NBGrader is a system for assigning and grading notebooks and extends Jupyter Notebook. For more information, see http://nbgrader.readthedocs.org.

This forked repo (https://github.com/jld23/nbgrader) includes a number of contributions that are used for teaching SAS programming in a classroom setting.

FAQ

  • Do I need to buy SAS to use this kernel?

    The SAS kernel is simply a program that enables Jupyter to communicate with SAS. As such, if SAS is not installed, then this kernel is not helpful. For information about purchasing SAS, see http://www.sas.com/en_us/software/how-to-buy.html.

  • How does Jupyter communicate with SAS?

    Behind a Jupyter Notebook is a Python session. The Python session submits code to SAS and receives responses through socket I/O communication. The submit and receive strategy leverages the stdin, stdout, and stderr capabilities that have been supported in SAS for a long time.

  • If stdin, stdout, and stderr have been supported for so long why do I need to have SAS 9.4 or newer?

    First, SAS 9.4 was released in July 2013, so it is not a bleeding edge requirement. The reason for the prerequisite is that SAS 9.4 introduced support for creating of HTML5 documents.
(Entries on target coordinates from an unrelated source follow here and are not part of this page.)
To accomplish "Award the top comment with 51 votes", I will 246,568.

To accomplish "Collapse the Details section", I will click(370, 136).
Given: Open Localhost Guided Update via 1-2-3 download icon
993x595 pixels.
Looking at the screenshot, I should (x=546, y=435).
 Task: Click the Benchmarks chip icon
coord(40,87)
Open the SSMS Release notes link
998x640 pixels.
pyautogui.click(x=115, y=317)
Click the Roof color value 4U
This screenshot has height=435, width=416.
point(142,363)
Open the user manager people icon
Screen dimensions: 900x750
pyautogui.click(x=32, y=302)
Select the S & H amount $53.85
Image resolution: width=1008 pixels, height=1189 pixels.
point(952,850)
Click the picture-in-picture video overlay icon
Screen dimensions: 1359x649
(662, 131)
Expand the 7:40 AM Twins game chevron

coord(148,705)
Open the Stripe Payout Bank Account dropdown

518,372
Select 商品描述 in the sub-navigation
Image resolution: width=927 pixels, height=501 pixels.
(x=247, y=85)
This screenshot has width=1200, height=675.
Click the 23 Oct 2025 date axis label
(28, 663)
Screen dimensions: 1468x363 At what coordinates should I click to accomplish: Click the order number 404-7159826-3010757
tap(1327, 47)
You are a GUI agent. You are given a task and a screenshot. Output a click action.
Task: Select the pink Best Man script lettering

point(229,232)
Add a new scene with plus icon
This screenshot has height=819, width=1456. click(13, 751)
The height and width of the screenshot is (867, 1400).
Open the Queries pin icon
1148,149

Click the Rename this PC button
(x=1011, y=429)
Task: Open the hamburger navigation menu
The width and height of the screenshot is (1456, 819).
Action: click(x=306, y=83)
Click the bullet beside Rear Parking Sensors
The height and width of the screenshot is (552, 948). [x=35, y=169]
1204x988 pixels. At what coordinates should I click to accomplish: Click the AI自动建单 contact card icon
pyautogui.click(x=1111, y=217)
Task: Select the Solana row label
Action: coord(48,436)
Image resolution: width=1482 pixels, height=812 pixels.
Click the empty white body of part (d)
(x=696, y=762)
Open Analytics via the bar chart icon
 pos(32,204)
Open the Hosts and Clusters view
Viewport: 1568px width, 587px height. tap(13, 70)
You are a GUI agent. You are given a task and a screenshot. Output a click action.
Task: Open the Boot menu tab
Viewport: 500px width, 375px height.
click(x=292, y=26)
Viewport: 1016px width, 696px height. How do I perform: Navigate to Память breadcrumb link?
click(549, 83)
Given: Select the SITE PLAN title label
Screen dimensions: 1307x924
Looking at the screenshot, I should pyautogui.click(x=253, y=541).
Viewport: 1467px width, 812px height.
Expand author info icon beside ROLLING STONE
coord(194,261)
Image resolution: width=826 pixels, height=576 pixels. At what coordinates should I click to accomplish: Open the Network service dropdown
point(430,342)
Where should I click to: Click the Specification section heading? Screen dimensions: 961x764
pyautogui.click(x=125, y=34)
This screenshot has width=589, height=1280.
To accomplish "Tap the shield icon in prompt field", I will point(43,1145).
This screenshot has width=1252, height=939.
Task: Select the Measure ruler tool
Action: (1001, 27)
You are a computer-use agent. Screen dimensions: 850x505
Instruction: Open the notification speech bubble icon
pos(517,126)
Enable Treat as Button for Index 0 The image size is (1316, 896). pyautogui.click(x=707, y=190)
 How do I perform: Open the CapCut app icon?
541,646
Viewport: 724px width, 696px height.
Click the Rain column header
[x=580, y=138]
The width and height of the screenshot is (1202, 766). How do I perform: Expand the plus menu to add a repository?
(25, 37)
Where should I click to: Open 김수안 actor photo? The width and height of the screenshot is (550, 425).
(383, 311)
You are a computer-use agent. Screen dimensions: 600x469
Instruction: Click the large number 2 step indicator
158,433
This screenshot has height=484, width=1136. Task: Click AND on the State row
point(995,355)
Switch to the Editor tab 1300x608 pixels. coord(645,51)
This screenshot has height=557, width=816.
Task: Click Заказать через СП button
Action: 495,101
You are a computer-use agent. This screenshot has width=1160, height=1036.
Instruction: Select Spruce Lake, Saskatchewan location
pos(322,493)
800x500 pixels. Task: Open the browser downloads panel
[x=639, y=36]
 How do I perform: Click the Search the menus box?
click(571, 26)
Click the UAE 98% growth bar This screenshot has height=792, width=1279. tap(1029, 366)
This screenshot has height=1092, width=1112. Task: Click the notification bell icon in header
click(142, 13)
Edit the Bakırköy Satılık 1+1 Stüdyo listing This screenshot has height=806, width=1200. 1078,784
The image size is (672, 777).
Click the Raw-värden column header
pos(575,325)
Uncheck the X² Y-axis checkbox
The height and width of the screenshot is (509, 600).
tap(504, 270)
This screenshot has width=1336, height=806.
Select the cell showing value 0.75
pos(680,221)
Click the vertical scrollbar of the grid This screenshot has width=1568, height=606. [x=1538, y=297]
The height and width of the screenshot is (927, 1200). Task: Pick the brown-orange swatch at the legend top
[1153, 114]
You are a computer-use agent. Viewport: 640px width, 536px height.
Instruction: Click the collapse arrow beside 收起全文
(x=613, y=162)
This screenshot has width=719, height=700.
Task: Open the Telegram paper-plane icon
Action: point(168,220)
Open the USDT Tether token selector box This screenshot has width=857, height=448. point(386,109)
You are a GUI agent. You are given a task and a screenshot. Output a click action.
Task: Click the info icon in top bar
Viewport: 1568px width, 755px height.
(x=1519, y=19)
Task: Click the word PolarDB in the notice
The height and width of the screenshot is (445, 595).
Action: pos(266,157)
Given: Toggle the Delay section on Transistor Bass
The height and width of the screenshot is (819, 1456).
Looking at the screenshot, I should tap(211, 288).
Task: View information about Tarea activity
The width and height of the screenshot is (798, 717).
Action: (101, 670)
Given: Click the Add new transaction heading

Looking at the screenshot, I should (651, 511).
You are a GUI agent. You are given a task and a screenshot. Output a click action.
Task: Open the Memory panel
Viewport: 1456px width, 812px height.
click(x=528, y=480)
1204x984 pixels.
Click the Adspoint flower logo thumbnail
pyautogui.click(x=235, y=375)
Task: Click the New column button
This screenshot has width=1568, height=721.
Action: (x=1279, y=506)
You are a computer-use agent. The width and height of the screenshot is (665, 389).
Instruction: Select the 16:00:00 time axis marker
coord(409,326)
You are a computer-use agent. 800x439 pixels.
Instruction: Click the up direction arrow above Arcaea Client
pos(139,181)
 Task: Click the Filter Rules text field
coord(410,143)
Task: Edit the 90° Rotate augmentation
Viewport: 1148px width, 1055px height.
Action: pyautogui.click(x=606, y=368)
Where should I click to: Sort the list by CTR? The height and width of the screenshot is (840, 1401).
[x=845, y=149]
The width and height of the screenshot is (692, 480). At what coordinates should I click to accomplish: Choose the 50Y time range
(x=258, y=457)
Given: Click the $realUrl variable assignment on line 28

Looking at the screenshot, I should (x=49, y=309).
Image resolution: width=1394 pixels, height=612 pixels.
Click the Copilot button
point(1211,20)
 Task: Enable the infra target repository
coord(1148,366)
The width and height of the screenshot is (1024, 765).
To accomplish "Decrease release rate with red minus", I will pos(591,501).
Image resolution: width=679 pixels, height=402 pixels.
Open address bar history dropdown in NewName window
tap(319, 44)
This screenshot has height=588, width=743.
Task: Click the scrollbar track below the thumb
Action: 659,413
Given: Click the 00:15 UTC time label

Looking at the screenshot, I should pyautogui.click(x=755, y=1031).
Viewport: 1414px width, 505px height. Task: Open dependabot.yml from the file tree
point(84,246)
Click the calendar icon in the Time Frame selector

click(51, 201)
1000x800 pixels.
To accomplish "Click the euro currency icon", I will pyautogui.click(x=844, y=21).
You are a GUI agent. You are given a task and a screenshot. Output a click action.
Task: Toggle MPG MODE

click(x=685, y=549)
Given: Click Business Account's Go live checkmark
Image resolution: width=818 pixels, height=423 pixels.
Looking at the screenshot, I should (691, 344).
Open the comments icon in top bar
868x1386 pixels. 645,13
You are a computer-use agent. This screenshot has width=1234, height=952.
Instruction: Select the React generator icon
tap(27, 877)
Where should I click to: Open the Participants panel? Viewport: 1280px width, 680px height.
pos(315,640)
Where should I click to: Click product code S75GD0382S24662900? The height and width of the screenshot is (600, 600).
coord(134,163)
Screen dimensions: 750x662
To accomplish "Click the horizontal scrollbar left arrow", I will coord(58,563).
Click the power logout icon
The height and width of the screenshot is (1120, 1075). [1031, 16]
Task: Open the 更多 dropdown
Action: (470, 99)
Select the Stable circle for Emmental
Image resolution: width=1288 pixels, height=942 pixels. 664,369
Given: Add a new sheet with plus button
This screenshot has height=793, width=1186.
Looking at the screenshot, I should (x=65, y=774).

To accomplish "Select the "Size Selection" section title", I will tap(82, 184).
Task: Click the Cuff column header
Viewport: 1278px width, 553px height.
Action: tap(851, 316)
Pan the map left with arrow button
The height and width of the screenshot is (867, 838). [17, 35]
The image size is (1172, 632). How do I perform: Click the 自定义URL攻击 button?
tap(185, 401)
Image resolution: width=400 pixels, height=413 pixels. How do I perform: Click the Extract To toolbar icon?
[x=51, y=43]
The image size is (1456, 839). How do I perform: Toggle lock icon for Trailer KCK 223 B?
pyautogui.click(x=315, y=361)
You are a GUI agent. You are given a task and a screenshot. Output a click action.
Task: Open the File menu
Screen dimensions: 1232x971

The SAS kernel relies on the HTML5 output so that it can render attractive tables and graphs automagically.

    For information about SAS Viya, see http://www.sas.com/viya.

  • How can I see my SAS log, I only see the listing output?

    SAS is different from many other programming languages in that it has two useful information streams, the log (which details the technical details of what happened and how long it took) and the lst (which includes the tables and graphics from the analysis). The SAS kernel attempts to show you what we think you want. Here are the rules:

    LOG LST DISPLAYED NOTES
    Yes No LOG This happens when you run DATA step or a PROC with the noprint option.
    Yes Yes LST
    Yes (with ERROR message(s)) Yes ERROR messages with context from the log, then the listing output.
    Yes (with ERROR message(s)) No LOG

    If you want to see the log but it was not displayed, you can use the SAS log NBExtension. The extension shows the log for the last executed cell or the entire log since the last (re)start of the notebook.

  • Will this leave a bunch of SAS sessions hanging around?

    A SAS session is started for each notebook that you have open. For example, if you open 5 notebooks, you start 5 SAS sessions. Those sessions remain active as long as the notebook is running. If you shut down your notebook, the associated SAS session terminates. In JupyterHub, there are configuration options to shut down inactive sessions and the SAS kernel complies with those directives.

  • I restarted my SAS kernel and now my Work library is now empty. What happened?

    When you restart the kernel in a notebook, you terminate the SAS session and start a new one. All of the temporary artifacts, such as data sets in the Work library, assigned librefs, filerefs, Work macros, and so on, are destroyed.